WHAT IS BEING ASKED
Check every line below, and copy those that include "computer".

DATA EXTRACT

==============================

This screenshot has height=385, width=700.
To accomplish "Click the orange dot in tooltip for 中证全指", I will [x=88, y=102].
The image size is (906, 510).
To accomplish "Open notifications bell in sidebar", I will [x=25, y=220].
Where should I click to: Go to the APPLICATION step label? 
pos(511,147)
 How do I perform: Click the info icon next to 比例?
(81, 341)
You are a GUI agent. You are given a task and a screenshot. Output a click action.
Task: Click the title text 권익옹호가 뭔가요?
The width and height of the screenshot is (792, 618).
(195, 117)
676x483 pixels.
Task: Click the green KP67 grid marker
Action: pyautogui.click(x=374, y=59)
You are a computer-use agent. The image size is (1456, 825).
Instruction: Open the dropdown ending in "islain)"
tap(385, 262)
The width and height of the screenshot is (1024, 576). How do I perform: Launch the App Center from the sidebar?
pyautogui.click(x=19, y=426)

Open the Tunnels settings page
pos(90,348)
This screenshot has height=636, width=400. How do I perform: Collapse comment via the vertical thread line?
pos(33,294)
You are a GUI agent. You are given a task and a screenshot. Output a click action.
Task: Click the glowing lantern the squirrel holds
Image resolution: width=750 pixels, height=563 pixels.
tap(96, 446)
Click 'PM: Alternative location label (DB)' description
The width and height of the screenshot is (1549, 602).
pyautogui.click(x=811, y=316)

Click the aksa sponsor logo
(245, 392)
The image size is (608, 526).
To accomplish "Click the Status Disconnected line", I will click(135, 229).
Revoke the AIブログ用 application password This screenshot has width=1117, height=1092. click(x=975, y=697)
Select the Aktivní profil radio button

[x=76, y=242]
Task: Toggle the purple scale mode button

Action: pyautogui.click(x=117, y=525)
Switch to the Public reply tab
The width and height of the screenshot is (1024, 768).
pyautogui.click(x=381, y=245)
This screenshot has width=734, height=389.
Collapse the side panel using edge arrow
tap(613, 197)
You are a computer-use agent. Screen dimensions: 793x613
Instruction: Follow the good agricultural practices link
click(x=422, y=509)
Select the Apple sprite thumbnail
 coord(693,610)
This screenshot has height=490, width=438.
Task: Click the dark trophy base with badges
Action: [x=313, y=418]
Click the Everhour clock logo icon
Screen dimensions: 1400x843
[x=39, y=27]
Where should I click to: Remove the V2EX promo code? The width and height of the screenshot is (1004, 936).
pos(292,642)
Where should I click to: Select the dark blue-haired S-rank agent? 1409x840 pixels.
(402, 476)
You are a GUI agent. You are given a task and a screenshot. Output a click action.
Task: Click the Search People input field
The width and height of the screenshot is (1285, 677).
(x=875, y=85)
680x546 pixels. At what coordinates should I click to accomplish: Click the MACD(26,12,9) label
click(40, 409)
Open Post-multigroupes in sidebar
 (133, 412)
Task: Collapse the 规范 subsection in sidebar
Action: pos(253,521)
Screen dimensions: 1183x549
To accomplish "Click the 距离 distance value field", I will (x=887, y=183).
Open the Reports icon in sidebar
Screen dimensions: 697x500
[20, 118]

==============================

EXERCISE RESPONSE
You are a computer-use agent. The image size is (1456, 825).
You are a computer-use agent. Screen dimensions: 793x613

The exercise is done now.